Matthew 7:6ff. Towards the end of the Sermon on the Mount Matthew places this series of short, disconnected sayings of Jesus.
Coping with Success
Today’s texts manifest the age-old truth that success goes to the head, power corrupts and prosperity can make even good people greedy for more. It seems that in life we cope better with hopes than with their fulfillment. People who must work hard and pass through all the stages of developing a business, a farm, or a family inheritance, generally show more care and appreciation for the results of their work, and deeper joy in their creativity, than the next generation who receive it on a golden platter.
We too can be trapped by our own success and betrayed by our own talents. We tend to make our worst mistakes when we have the money and the leisure to do so, and even family members turn against each other in the flush of prosperity. Today’s Scripture not only reflects our common difficulty in dealing with success, education and achievement; it also advises us on a way out of this impasse. Abram’s first goal was not wealth, prestige, honour or security, but peace. He said to Lot, “Let there be no strife between your herdsmen and mine, for we are relatives.” This peace is marked with dignity and love and the sense of family, leading to the generous and gracious offer: “If you prefer the left, I will go to the right; if you prefer the right, I will go to the left.”

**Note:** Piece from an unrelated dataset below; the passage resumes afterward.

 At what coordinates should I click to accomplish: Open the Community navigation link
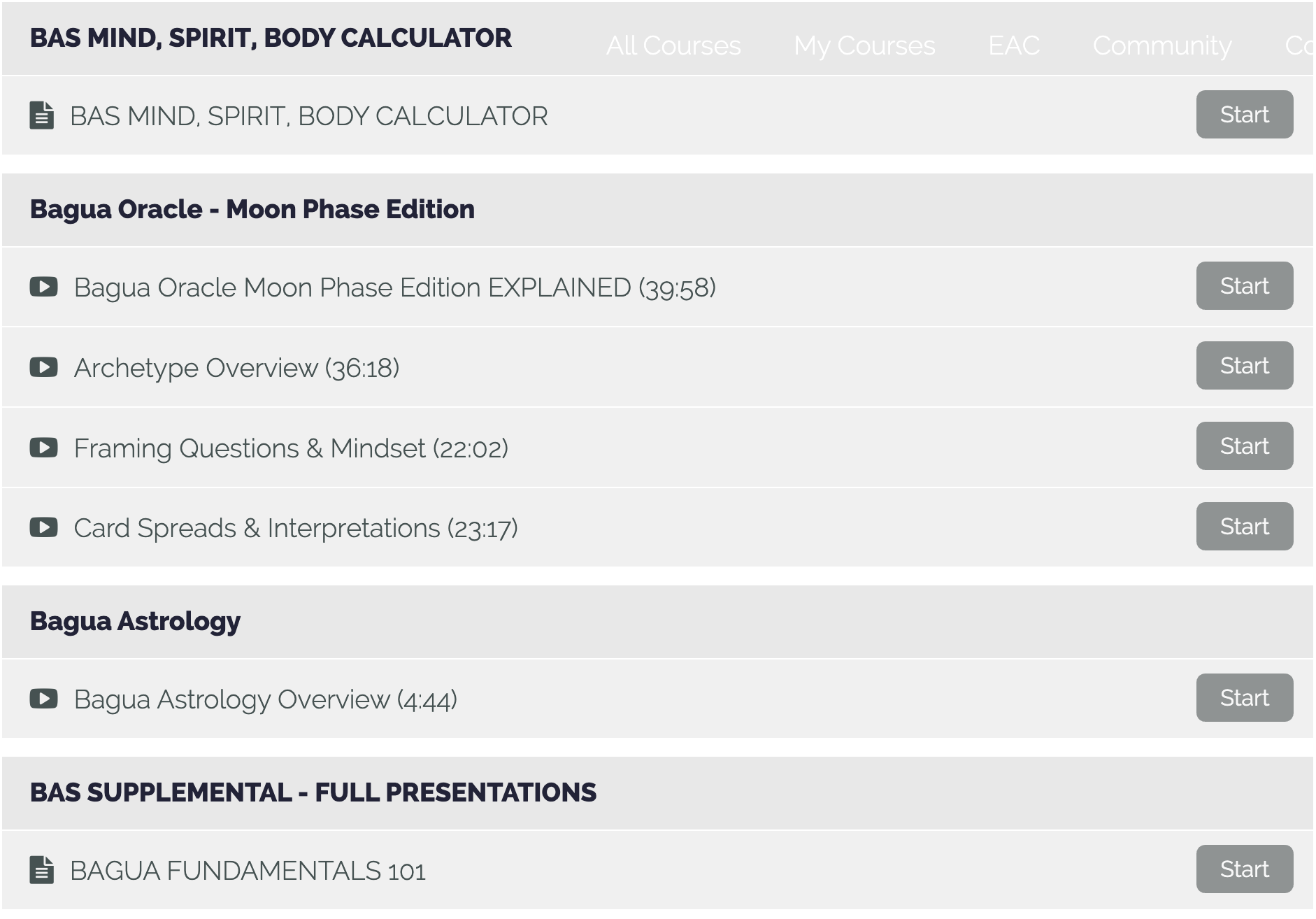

Abram shows quiet reflection and good judgment, an approach that illustrates the advice of Jesus, not to toss your pearls before swine, or to follow the wide and easy way to damnation.

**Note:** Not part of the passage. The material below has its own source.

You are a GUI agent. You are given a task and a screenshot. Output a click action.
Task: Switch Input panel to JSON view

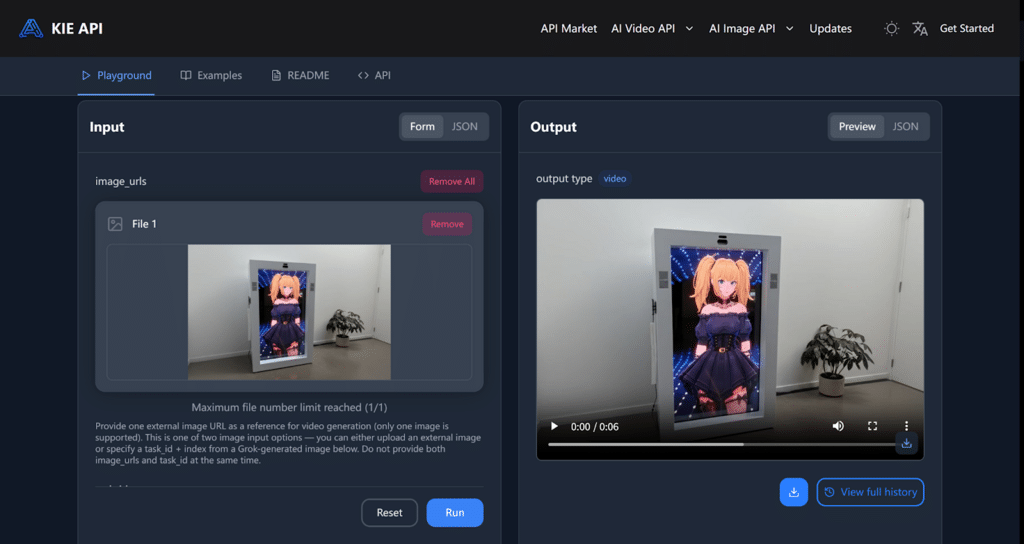click(464, 127)
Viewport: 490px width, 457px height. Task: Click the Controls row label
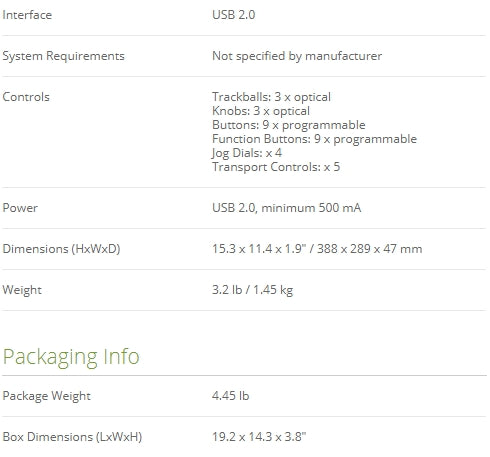(x=26, y=97)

First Reading: Genesis 13:2, 5-18
Now Abram was very rich in livestock, in silver, and in gold. Now Lot, who went with Abram, also had flocks and herds and tents, so that the land could not support both of them living together; for their possessions were so great that they could not live together, and there was strife between the herders of Abram’s livestock and the herders of Lot’s livestock. At that time the Canaanites and the Perizzites lived in the land.
Then Abram said to Lot, “Let there be no strife between you and me, and between your herders and my herders; for we are kindred. Is not the whole land before you? Separate yourself from me. If you take he left hand, then I will go to the right; or if you take the right hand, then I will go to the left.” Lot looked about him, and saw that the plain of the Jordan was well watered everywhere like the garden of the Lord, like the land of Egypt, in the direction of Zoar; this was before the Lord had destroyed Sodom and Gomorrah. So Lot chose for himself all the plain of the Jordan, and Lot journeyed eastward; thus they separated from each other. Abram settled in the land of Canaan, while Lot settled among the cities of the Plain and moved his tent as far as Sodom. Now the people of Sodom were wicked, great sinners against the Lord.

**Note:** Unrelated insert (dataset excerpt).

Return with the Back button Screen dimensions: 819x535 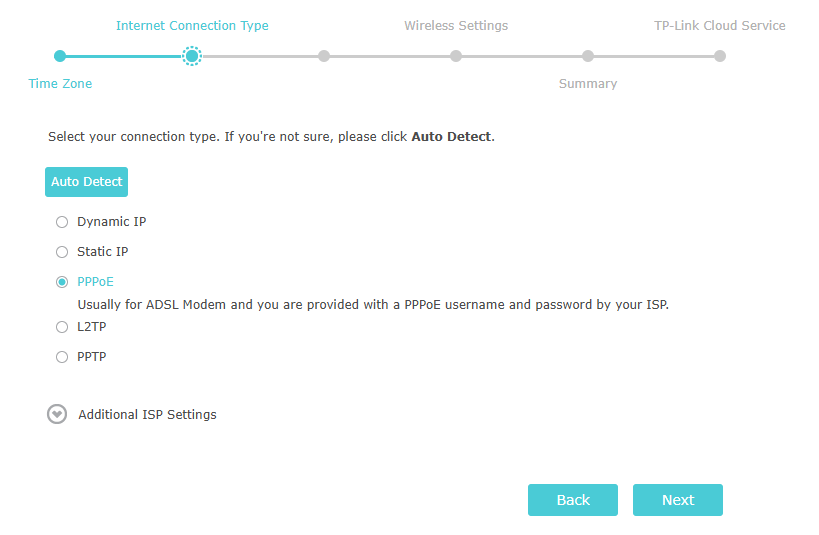[573, 500]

The Lord said to Abram, after Lot had separated from him, “Raise your eyes now, and look from the place where you are, northward and southward and eastward and westward; for all the land that you see I will give to you and to your offspring forever. I will make your offspring like the dust of the earth; so that if one can count the dust of the earth, your offspring also can be counted. Rise up, walk through the length and the breadth of the land, for I will give it to you.” So Abram moved his tent, and came and settled by the oaks of Mamre, which are at Hebron; and there he built an altar to the Lord.
Gospel: Matthew 7:6, 12-14
“Do not give what is holy to dogs; and do not throw your pearls before swine, or they will trample them under foot and turn and maul you.
“In everything do to others as you would have them do to you; for this is the law and the prophets. “Enter through the narrow gate; for the gate is wide and the road is easy that leads to destruction, and there are many who take it. For the gate is narrow and the road is hard that leads to life, and there are few who find it.